(Available data Opens)

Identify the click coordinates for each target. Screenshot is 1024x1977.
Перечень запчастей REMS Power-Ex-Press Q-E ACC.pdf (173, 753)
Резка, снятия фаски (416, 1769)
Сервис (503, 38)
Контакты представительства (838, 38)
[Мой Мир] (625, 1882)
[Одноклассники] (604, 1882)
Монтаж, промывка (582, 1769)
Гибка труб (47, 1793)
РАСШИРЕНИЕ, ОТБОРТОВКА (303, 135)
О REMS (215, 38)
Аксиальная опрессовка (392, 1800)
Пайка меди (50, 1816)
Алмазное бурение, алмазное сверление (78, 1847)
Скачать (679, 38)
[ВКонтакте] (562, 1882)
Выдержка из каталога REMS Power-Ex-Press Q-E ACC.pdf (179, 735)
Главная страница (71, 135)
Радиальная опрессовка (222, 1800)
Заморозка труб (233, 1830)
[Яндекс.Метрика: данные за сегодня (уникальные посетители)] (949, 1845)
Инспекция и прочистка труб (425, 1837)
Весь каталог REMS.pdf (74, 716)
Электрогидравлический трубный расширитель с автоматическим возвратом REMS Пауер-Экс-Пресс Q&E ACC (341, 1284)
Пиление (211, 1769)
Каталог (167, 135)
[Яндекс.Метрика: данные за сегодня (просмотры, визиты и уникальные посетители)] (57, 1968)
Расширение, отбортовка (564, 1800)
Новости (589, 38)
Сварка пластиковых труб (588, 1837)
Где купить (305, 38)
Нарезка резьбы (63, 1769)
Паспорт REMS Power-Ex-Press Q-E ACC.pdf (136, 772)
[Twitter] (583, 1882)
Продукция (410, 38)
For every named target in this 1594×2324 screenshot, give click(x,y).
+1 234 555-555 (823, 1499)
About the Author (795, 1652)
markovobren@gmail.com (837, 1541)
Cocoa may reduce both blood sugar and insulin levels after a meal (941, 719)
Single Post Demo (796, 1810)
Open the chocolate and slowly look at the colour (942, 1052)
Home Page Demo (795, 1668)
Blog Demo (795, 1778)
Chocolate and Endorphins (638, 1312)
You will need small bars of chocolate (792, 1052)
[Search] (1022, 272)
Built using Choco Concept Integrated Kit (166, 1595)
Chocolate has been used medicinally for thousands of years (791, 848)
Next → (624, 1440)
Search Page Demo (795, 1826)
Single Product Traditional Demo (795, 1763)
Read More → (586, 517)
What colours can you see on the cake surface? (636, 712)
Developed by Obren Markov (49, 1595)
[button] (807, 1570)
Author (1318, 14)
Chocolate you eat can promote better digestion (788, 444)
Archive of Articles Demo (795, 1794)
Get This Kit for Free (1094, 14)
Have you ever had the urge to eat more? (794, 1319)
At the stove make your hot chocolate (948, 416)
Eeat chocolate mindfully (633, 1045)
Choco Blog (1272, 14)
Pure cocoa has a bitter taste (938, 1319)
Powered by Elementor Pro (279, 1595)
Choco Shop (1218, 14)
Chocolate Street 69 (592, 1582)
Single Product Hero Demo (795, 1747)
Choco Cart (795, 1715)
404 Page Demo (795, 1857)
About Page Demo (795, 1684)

(Available data Closes)

◆ **Task requirements**: From the line containing "markovobren@gmail.com (837, 1541)" through the last line of the entries above, print each line exactly as it stands.

◆ **Response to this exercise**:
markovobren@gmail.com (837, 1541)
Cocoa may reduce both blood sugar and insulin levels after a meal (941, 719)
Single Post Demo (796, 1810)
Open the chocolate and slowly look at the colour (942, 1052)
Home Page Demo (795, 1668)
Blog Demo (795, 1778)
Chocolate and Endorphins (638, 1312)
You will need small bars of chocolate (792, 1052)
[Search] (1022, 272)
Built using Choco Concept Integrated Kit (166, 1595)
Chocolate has been used medicinally for thousands of years (791, 848)
Next → (624, 1440)
Search Page Demo (795, 1826)
Single Product Traditional Demo (795, 1763)
Read More → (586, 517)
What colours can you see on the cake surface? (636, 712)
Developed by Obren Markov (49, 1595)
[button] (807, 1570)
Author (1318, 14)
Chocolate you eat can promote better digestion (788, 444)
Archive of Articles Demo (795, 1794)
Get This Kit for Free (1094, 14)
Have you ever had the urge to eat more? (794, 1319)
At the stove make your hot chocolate (948, 416)
Eeat chocolate mindfully (633, 1045)
Choco Blog (1272, 14)
Pure cocoa has a bitter taste (938, 1319)
Powered by Elementor Pro (279, 1595)
Choco Shop (1218, 14)
Chocolate Street 69 (592, 1582)
Single Product Hero Demo (795, 1747)
Choco Cart (795, 1715)
404 Page Demo (795, 1857)
About Page Demo (795, 1684)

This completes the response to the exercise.